自初遇起,雪信的那些心思、试探、有意为难,铁手怎么会丝毫无所觉察?
只是,他总是愿意纵着她的。
在雪信面前,他从未想做什么四大名捕。
他只想做永远站在她那头的铁游夏。
他虽未曾真切想到妖鬼这一层,可也知道,雪信定是受了数不完的委屈、吃了道不尽的苦楚。
被千娇百宠着长大的姑娘家,怎会有那样断肠的愁、那样百转不定的心思。
他从未觉得她矫饰,只觉相遇太晚,亏欠了她好多年。
她的底色,铁游夏早已了解。
所以,“无论是人是鬼,雪信就只是雪信而已。”
那人漠然道:“自以为是的凡人往往都不会有好下场。”
“并非自以为是,而是你未曾了解过她。”铁手运起内劲,强硬地移开这把嗜血的长剑。
“难不成你真的以为,身为鬼会未做过恶?你可知,鬼身便是滔天的怨与恨凝结而成。”那人冷喝一声,看向铁手的眼神像是看向一个执迷不悟的不归人。
听了这话,铁手心中翻腾而起的不是迟疑,也不是心惊,有的只是密密麻麻的鼠蚁一齐围上来啃食心脏般的酸痛。
他涩着嗓子道:“不错。”
“不错。”一道清丽的声音一并响起。
铁手怔着侧身回首,看见了那道风流且风情的身影。
龙舌兰与他遥遥对望,会心一笑,与以往每一次遇到棘手的案子时一样。
她了解铁手,如今也算了解雪信。
她相信铁手,自然也愿意相信雪信。
她从背上撷下弓,一弩五矢,已对准了那人的剑。
雪信跌在寒凉的地上,看着这两人的背影,一个高大魁梧、一个娇瘦单薄。
看着看着,就像是看到了什么无法理解的东西般空蒙了眼眸。
不过萍水相逢。
她扪心自问,与铁手是逢场作戏,与龙舌兰是泛泛之交。
就算再怎么细细拆析,也找不到一个理由,让他们情愿这般护着她。
那剑修眼皮轻抬,“冥顽不灵。”
他自然是很想将这只从符阵里逃出来的女鬼就地了结的,可这两个肉体凡胎的普通人百般阻挠,总不能真伤了他们。

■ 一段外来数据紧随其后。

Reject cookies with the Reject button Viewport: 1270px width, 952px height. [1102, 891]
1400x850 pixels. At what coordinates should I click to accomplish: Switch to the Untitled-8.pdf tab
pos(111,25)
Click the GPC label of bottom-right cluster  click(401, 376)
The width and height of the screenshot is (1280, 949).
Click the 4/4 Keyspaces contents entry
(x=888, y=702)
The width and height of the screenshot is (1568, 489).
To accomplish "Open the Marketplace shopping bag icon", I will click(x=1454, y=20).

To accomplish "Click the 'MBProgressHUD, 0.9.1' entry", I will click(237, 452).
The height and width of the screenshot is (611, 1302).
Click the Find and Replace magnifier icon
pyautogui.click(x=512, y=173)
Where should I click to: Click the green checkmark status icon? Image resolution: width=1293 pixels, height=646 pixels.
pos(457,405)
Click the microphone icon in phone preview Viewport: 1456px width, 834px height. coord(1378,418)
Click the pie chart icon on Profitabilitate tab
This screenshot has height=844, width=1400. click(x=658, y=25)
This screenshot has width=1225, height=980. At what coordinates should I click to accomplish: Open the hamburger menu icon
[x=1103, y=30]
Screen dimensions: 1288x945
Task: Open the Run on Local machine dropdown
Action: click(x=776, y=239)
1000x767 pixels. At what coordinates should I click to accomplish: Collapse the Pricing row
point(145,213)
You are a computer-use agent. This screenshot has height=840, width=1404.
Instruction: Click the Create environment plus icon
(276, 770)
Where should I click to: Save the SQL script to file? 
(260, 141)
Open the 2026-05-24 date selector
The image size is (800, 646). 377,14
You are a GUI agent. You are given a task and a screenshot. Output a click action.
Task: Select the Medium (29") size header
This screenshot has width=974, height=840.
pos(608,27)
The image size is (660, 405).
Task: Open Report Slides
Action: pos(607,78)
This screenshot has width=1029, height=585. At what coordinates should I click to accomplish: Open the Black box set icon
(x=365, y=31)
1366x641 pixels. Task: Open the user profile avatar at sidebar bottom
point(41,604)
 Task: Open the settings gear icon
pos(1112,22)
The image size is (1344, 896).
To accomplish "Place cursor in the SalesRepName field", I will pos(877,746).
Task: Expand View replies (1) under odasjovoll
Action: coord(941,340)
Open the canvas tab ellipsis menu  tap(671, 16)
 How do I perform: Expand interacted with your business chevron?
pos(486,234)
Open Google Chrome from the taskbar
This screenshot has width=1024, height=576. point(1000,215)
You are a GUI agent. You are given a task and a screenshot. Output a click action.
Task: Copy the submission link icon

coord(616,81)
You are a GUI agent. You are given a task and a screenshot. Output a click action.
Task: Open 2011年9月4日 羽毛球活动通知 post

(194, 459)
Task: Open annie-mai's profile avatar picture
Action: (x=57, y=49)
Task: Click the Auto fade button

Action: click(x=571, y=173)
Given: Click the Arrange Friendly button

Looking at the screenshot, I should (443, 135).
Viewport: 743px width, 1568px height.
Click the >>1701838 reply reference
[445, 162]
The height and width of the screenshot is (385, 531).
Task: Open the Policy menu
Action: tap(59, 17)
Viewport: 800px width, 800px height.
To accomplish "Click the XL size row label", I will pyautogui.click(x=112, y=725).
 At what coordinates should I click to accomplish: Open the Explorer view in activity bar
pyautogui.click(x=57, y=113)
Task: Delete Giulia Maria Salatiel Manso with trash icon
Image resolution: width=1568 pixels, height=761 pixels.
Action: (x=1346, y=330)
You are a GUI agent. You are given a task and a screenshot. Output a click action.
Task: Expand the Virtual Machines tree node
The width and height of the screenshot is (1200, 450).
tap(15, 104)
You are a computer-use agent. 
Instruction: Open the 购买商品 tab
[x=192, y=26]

他那双狭长的凤眼睨向雪信,自她身上捕捉到星点四溢的阳气,心下已了然了七八分。
为情所困、自以为是的凡人往往都自溺于美好的幻想,却不知道人身是妖鬼唯一能见人的东西。
他看向这个眼神清明的青年人,缓缓道:“你相信她从未害过人,你以什么为她担保?”
“你又以什么为她定罪?我当捕快,便是以捕快名行侠者事,宁可放过,也绝不可错杀。就算你是捉妖师也决计不能反过来。”铁手丝毫不让。
那人定定看他须臾,忽的冷笑道:“好,想让我放过她,那你可敢走一遍她的轮回路?”
见铁手失神,他出声淡淡解释道:“轮回路,可见死者一生的心结、怨恨,是鬼身怨气的由来之处。但这阵法是为鬼怪而设,故而路上燃着焚魂火。若生前与死后皆未曾作恶,那这火就只能灼痛灵魂,不会伤及性命。反之,这火便会将魂魄燃烧殆尽。”
他眯起眼,“她如今魂体受损,已受不了这灼魂之苦。你若当真信她,不若背着她过路,替她受了这灼烧灵魂之痛,顺便也来看一看,她,是否真如你所愿,从未作恶。”